Note that we only have three classes in this example, whereas we have 10 in digit classification (one per digit).

(The inspiration for using entropy comes from decision tree learning, where it is used to compute the information gain of a split.)

Dataset

For convenience reasons, I decided to use the handwritten digits dataset built into scikit-learn. The dataset consists of ~1800 8x8 grayscale images, which I binarized.

Here are the first 10 images in the dataset (top row) alongside the binarized versions (bottom row):

10 examples from the digit dataset

Results

After implementing the EA as defined above, I immediately ran into an issue with my fitness function: match counts that had the same proportions of counts between classes had the same fitness value, even if one had a much larger sum than the other. For example:

>>> -entropy([100, 0, 0])
-0.0
>>> -entropy([1, 0, 0])  # Clearly not as good as the one above
-0.0

I resolved this by incorporating additive smoothing:

>>> import numpy as np
>>> -entropy(np.array([100, 0, 0]) + 1)  # The addition is broadcast
-0.10922246200665318
>>> -entropy(np.array([1, 0, 0]) + 1)
-1.0397207708399179

This appeared to fix the issue.

Eventually, by playing with the initialization and EA options, I was able to reach 63.5% classification accuracy using K=64 regexes. That was enough to convince me that the featurization was working, at least at some level, seeing as random guessing should’ve yielded ~10% classification accuracy.

Unfortunately, relative to other models, 63.5% accuracy is very, very poor. The baseline SVM trained on raw (binarized) pixels easily achieved ~95% accuracy. Even an SVM trained on just the top half of each image performed substantially better (at ~79% accuracy).

So what was the EA learning? The 10 highest-fitness regexes (across all generations) from the 63.5% accuracy run are shown here:

()?110011(00)?
()?110011(()?)?
000000100001
000000000000
(10)*00100001
(11)*00100001
(1)*000000000
(1)?000000000
()?0000000000
1(101)?100()?1

We can visualize what these regexes are matching by plotting the first 10 images in the dataset and highlighting the match locations. In this image, each row corresponds to one of the top-10 regexes above:

10 examples from the digit dataset

Notice that three of the regexes don’t match any of the first 10 images from the dataset.

Final thoughts

Although I had a lot of fun conducting this experiment, it would be overly generous to consider it successful. But I do have some thoughts on what could be improved.

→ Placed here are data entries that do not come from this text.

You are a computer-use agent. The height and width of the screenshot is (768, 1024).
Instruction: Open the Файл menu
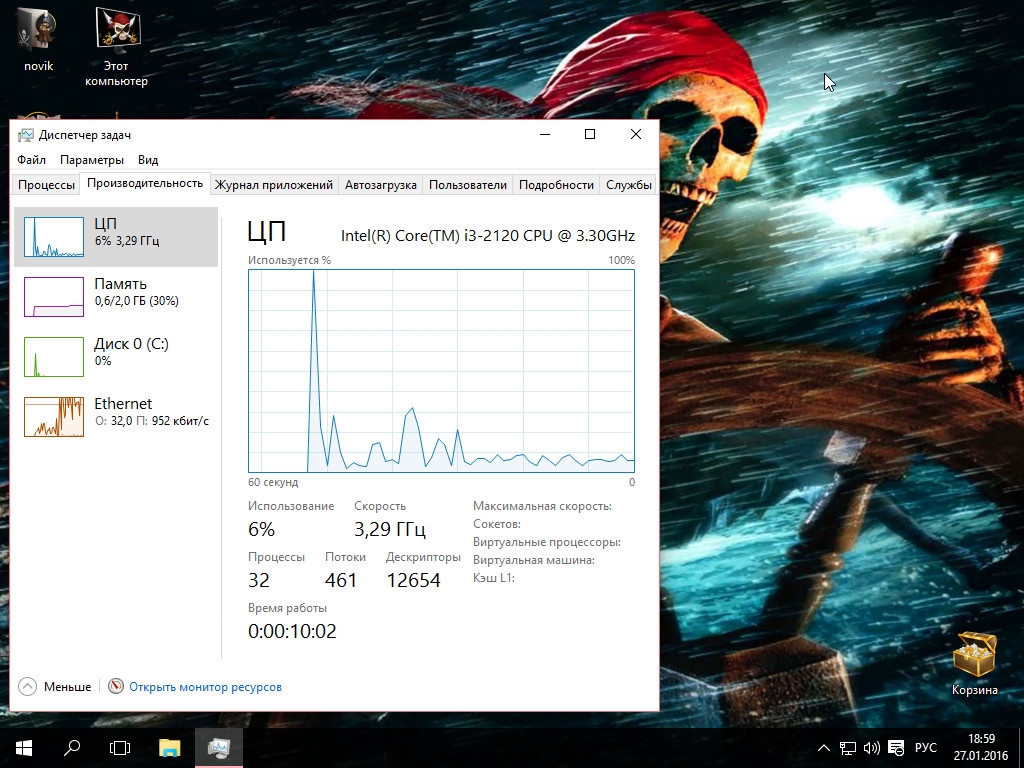[x=31, y=160]
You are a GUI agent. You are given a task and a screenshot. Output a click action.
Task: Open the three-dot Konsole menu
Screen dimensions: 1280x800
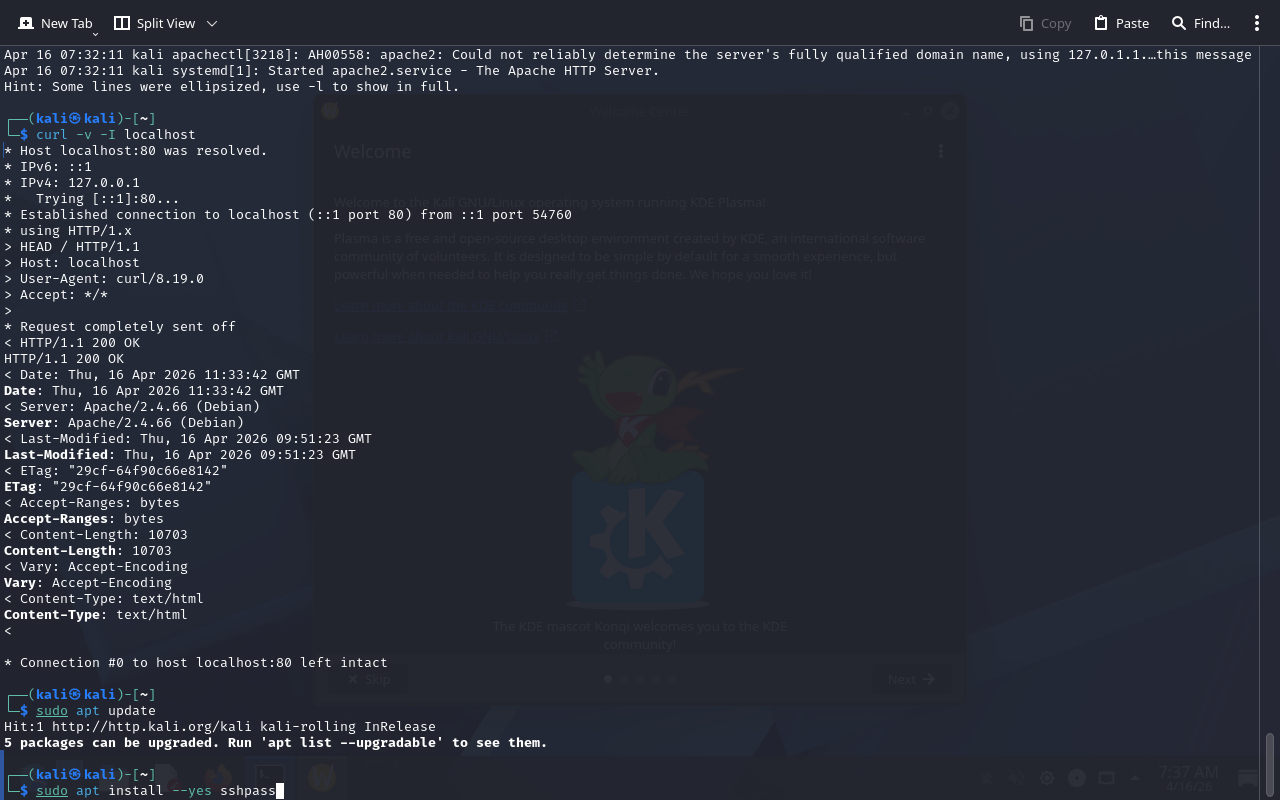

First, as you may have noticed, I’ve constrained my regexes to be of fixed length: each regex consists of exactly 12 elements of regex_comps, arranged in some order. This constraint makes very little sense, and is undoubtedly prohibiting the evolutionary algorithm from finding shorter (or longer) regexes of high fitness.

Second, when looking at the outputs of the EA, I found that many of the K chosen regexes had high match counts for the same class, e.g., a lot of regexes were very good at matching the digit “4”, but almost none were good at matching “9”. It would be interesting to try to coerce the EA into outputting more diverse regexes, perhaps by penalizing individuals that are too similar to existing ones or by using more complicated population models (like the so-called island model by Cohoon et al.).

Finally, the featurization process itself could be improved: the features should take into account the spatial orientation of the matches. Rather than counting the number of matches throughout an entire image, we should be counting the number of matches per row or per region. The model would then be more similar to a typical convolutional neural network, where we have multiple filters (regexes) that are applied to a single region at a time. I would expect this sort of approach to perform substantially better than the one detailed above.

The code for this experiment can be found on GitHub.

Update (3/21/17): I ran a new experiment where I counted the number of matches per row. See GitHub for results.